- _TASK DESCRIPTION_
Each entry, from beginning to end, is to be transcribed verbatim.

- _MATERIAL PROVIDED_

- - -

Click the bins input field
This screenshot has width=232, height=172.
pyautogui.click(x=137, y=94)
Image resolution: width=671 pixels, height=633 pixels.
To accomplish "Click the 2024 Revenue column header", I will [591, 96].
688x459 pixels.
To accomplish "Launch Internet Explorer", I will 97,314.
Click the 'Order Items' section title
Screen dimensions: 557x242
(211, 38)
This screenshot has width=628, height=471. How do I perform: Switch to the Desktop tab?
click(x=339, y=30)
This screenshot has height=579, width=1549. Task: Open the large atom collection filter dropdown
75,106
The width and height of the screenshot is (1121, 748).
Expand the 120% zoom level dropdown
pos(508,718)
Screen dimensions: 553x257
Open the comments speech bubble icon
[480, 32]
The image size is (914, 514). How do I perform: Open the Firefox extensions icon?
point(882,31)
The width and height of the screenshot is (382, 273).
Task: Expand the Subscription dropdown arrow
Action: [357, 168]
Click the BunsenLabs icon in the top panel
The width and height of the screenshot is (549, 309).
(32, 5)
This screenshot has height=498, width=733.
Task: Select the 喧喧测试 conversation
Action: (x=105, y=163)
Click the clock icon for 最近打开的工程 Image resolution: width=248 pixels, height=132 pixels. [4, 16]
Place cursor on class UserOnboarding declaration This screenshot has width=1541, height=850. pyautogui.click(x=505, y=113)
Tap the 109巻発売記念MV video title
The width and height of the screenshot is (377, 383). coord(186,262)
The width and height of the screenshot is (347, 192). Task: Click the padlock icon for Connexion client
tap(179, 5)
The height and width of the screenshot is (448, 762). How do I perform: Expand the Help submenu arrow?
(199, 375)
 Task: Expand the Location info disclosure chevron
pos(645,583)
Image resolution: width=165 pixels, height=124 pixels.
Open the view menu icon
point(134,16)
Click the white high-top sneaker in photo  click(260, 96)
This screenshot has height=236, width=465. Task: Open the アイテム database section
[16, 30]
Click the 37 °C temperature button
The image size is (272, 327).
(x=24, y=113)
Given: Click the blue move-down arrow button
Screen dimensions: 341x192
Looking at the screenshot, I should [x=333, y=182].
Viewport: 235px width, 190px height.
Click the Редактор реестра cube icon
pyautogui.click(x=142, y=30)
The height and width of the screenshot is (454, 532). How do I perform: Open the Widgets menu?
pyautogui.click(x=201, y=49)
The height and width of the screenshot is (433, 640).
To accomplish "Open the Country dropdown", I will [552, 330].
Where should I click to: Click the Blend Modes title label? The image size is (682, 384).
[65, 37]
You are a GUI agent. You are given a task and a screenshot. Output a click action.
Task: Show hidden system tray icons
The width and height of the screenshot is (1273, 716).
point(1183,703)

- - -

- _WRITTEN RESPONSE_
Click the bins input field
This screenshot has width=232, height=172.
pyautogui.click(x=137, y=94)
Image resolution: width=671 pixels, height=633 pixels.
To accomplish "Click the 2024 Revenue column header", I will [591, 96].
688x459 pixels.
To accomplish "Launch Internet Explorer", I will 97,314.
Click the 'Order Items' section title
Screen dimensions: 557x242
(211, 38)
This screenshot has width=628, height=471. How do I perform: Switch to the Desktop tab?
click(x=339, y=30)
This screenshot has height=579, width=1549. Task: Open the large atom collection filter dropdown
75,106
The width and height of the screenshot is (1121, 748).
Expand the 120% zoom level dropdown
pos(508,718)
Screen dimensions: 553x257
Open the comments speech bubble icon
[480, 32]
The image size is (914, 514). How do I perform: Open the Firefox extensions icon?
point(882,31)
The width and height of the screenshot is (382, 273).
Task: Expand the Subscription dropdown arrow
Action: [357, 168]
Click the BunsenLabs icon in the top panel
The width and height of the screenshot is (549, 309).
(32, 5)
This screenshot has height=498, width=733.
Task: Select the 喧喧测试 conversation
Action: (x=105, y=163)
Click the clock icon for 最近打开的工程 Image resolution: width=248 pixels, height=132 pixels. [4, 16]
Place cursor on class UserOnboarding declaration This screenshot has width=1541, height=850. pyautogui.click(x=505, y=113)
Tap the 109巻発売記念MV video title
The width and height of the screenshot is (377, 383). coord(186,262)
The width and height of the screenshot is (347, 192). Task: Click the padlock icon for Connexion client
tap(179, 5)
The height and width of the screenshot is (448, 762). How do I perform: Expand the Help submenu arrow?
(199, 375)
 Task: Expand the Location info disclosure chevron
pos(645,583)
Image resolution: width=165 pixels, height=124 pixels.
Open the view menu icon
point(134,16)
Click the white high-top sneaker in photo  click(260, 96)
This screenshot has height=236, width=465. Task: Open the アイテム database section
[16, 30]
Click the 37 °C temperature button
The image size is (272, 327).
(x=24, y=113)
Given: Click the blue move-down arrow button
Screen dimensions: 341x192
Looking at the screenshot, I should [x=333, y=182].
Viewport: 235px width, 190px height.
Click the Редактор реестра cube icon
pyautogui.click(x=142, y=30)
The height and width of the screenshot is (454, 532). How do I perform: Open the Widgets menu?
pyautogui.click(x=201, y=49)
The height and width of the screenshot is (433, 640).
To accomplish "Open the Country dropdown", I will [552, 330].
Where should I click to: Click the Blend Modes title label? The image size is (682, 384).
[65, 37]
You are a GUI agent. You are given a task and a screenshot. Output a click action.
Task: Show hidden system tray icons
The width and height of the screenshot is (1273, 716).
point(1183,703)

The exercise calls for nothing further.